When non-expert layers use TP and experts do not use TP, we drop duplicate
tokens sent to experts.
Dropping duplicate tokens is done by slicing the tokens tensor sent to experts
where each expert handles only 1/TP of the tokens.
However, for that, we need to make sure that the capacity is divisible by TP.

Signed-off-by: Moshe Island <misland@habana.ai>
---
 deepspeed/moe/sharded_moe.py | 10 ++++++++++
 1 file changed, 10 insertions(+)

diff --git a/deepspeed/moe/sharded_moe.py b/deepspeed/moe/sharded_moe.py
index b9613eff1ede..745ca853aadb 100644
--- a/deepspeed/moe/sharded_moe.py
+++ b/deepspeed/moe/sharded_moe.py
@@ -214,6 +214,11 @@ def top1gating(logits: Tensor,
     if not drop_tokens:
         new_capacity = torch.max(exp_counts).to(logits.device)

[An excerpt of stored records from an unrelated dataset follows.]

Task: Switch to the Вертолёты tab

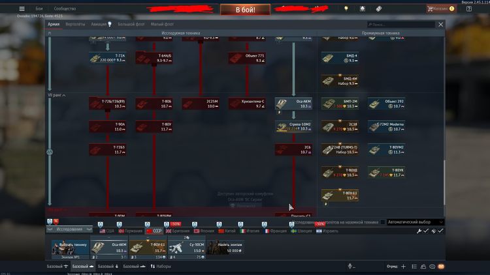Action: (x=75, y=24)
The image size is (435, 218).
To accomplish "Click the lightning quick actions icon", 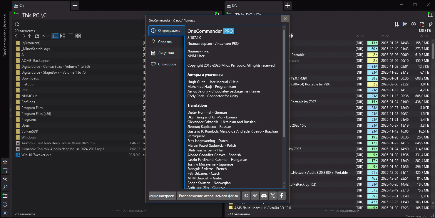I will 431,24.
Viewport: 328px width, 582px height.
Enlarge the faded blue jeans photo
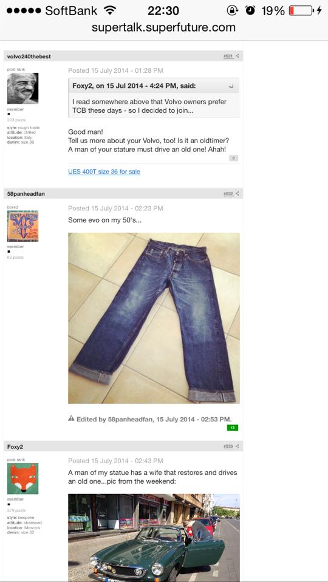click(x=154, y=318)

         dist.all_reduce(new_capacity, op=dist.ReduceOp.MAX, group=dist.get_world_group())
+        if groups._get_expert_model_parallel_world_size() == 1:
+            # If the non-expert is tensor-parallel, we need to pad the capacity to 'tp'.
+            # This is since we are going to activate drop_tokens() to drop duplicate tokens.
+            tp = 1 if groups.mpu is None else groups.mpu.get_tensor_model_parallel_world_size()
+            new_capacity = torch.ceil(new_capacity / tp).mul(tp).to(new_capacity.dtype)
         capacity = new_capacity
 
     # Compute l_aux
@@ -326,6 +331,11 @@ def top2gating(logits: Tensor,
         # Do not drop tokens - set capacity according to current expert assignments
         new_capacity = torch.max(exp_counts)
         dist.all_reduce(new_capacity, op=dist.ReduceOp.MAX, group=dist.get_world_group())
+        if groups._get_expert_model_parallel_world_size() == 1:
+            # If the non-expert is tensor-parallel, we need to pad the capacity to 'tp'.
+            # This is since we are going to activate drop_tokens() to drop duplicate tokens.
+            tp = 1 if groups.mpu is None else groups.mpu.get_tensor_model_parallel_world_size()
+            new_capacity = torch.ceil(new_capacity / tp).mul(tp).to(new_capacity.dtype)
         capacity = new_capacity
 
     # Store the capacity location for each token